When Sirius got to Grimmauld place, knowing better than to think about Dumbledore's motives, he found a note in the mailbox directing him to Albus' office. He stared at it, puzzled. Noone could apparate to Hogwarts. He shrugged and tried anyway, and found that it just like apparating anywhere else.

The room was filled with the shadows and sillouhettes of everyone he would have expected to be there, but it was not precisely Hogwarts anymore. Sirius felt his way over to the window, the only source of light in the room. He looked out onto the grounds. "James," he said, tentatively. "What is this?"

James paused his rifling through cabinets and looked up, his face lit by wandlight. "Don't tell me your reality doesn't have a Hogwarts."

Sirius couldn't take his eyes off it, but the shock of it prevented him from taking it seriously. It was like seeing your best friend crushed to death by a giant vermillion housecat.

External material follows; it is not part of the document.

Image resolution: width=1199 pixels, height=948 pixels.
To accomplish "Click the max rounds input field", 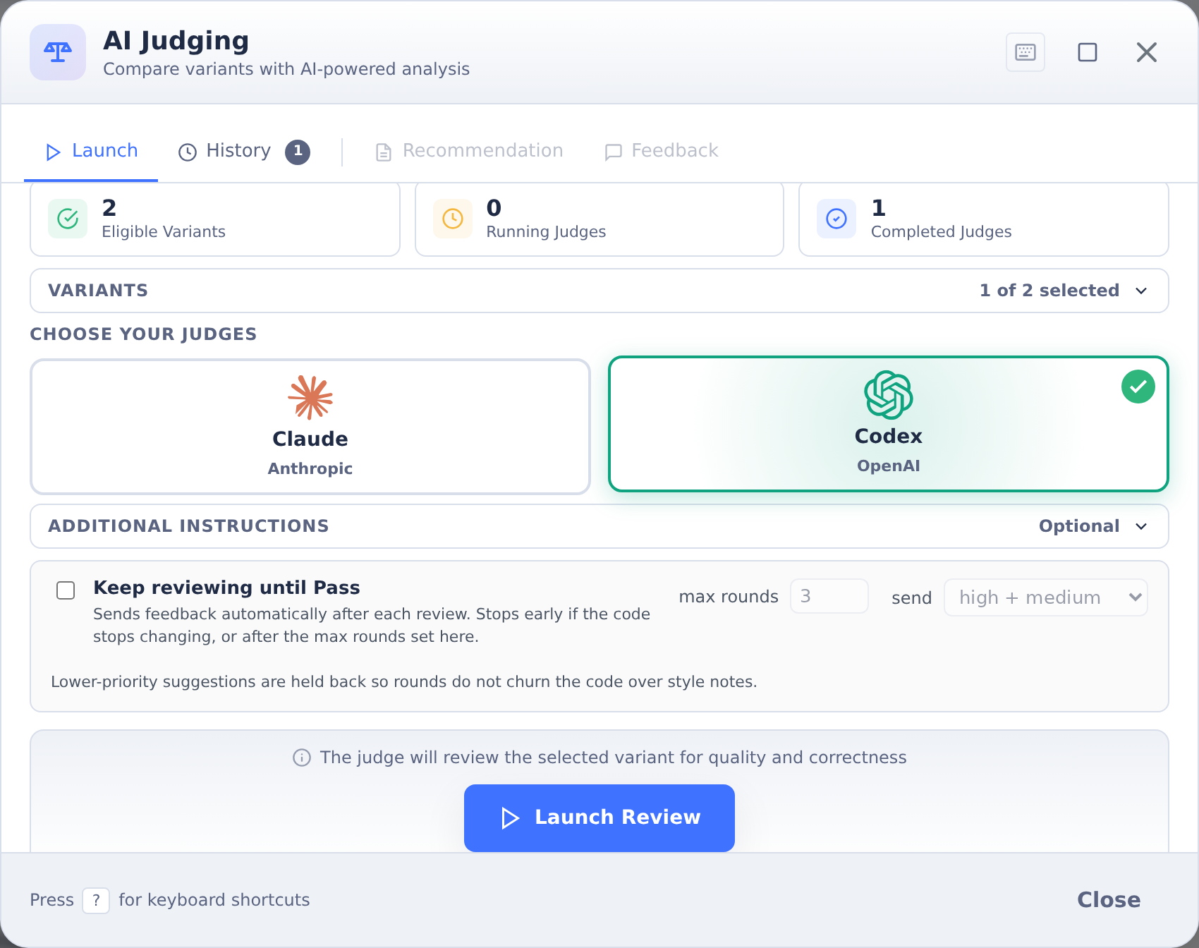I will [829, 596].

Terrible, tragic, and so terribly confusing that it's almost funny. "Where I'm from Hogwarts has… I don't know, glass in its windows and trees in its forest and..." Sirius leaned further out the window. "…and water in its lake."

The Black Lake was little more than a Black Mud Puddle; a damp, yawning chasm garnished with the moldering skeleton of a giant squid. Beyond that, the charred stumps of the Forbidden Forest stretched to the horizon.

"Really a shame about the forest." Sighed Albus, conjuring himself a chintz armchair and taking a seat.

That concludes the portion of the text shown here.